The English! Their whole religion, their entire culture, is nothing but a series of charming particularities. On what grounds does Henry VIII cut himself off from Christendom? What right does he have to lead The Church in and of England? Well, you have it there in Blake. It is because perhaps Christ maybe turned up at Glastonbury, possibly with his uncle, at some point in the completely unknown period between the Disputation and his baptism, thereby making it not 100% impossible that Christ founded a church in England, before starting his public ministry. Who knows? And did those? And did the? This is quintessential Englishness: say something insane but add a question mark.
Let us have a Queen, but let her be a Queen who has no power, because that’s more sensible. But also, make her robes and crown as grand as possible, because life has to be lived after all, but let’s very seldom get the Queen to wear them, because that wouldn’t be practical.
And let us have sport, because sport is exciting, but let’s only have cricket and soccer, the most sterile and protracted sports conceivable, so that nobody get’s too carried away. But also, let’s get utterly carried away by getting massively drunk while monstrous hoodlums in football regalia beat each other to death in the street.
Let us say the most dirty and foul things about sex and defecation.
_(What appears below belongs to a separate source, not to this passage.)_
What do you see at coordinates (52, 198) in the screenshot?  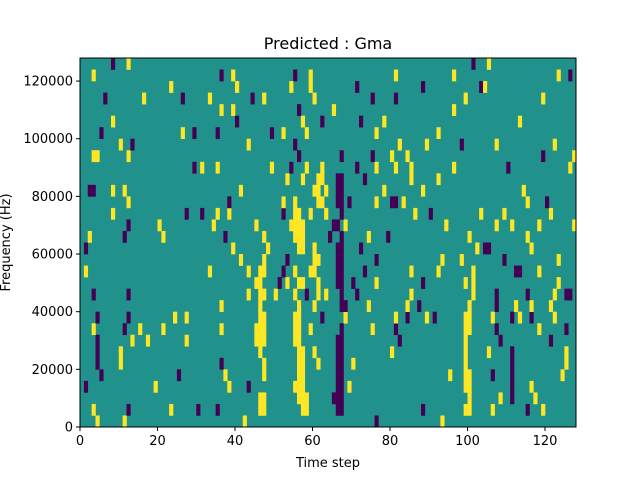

But also, let’s develop a fiendishly complicated system of euphemisms and sarcasm so that nobody ever actually says what they mean on this haunting and unusual island.
Let us champion of liberty and reasonableness, and have sixty seven CCTV cameras for every one person. And the name of the show is Dr. Who, but the character's name isn't Dr. Who, the character's name is 'The Doctor’.
And when those foreigners get it wrong, when they have no Queen, or a Queen with power, or no interest in sport, or interest in exciting sports, or say something dirty, or abstain from saying something dirty, or abolish liberty, or allow for liberty, or call him Dr. Who, who knows, maybe that will make us feel important again? And did those? And did the?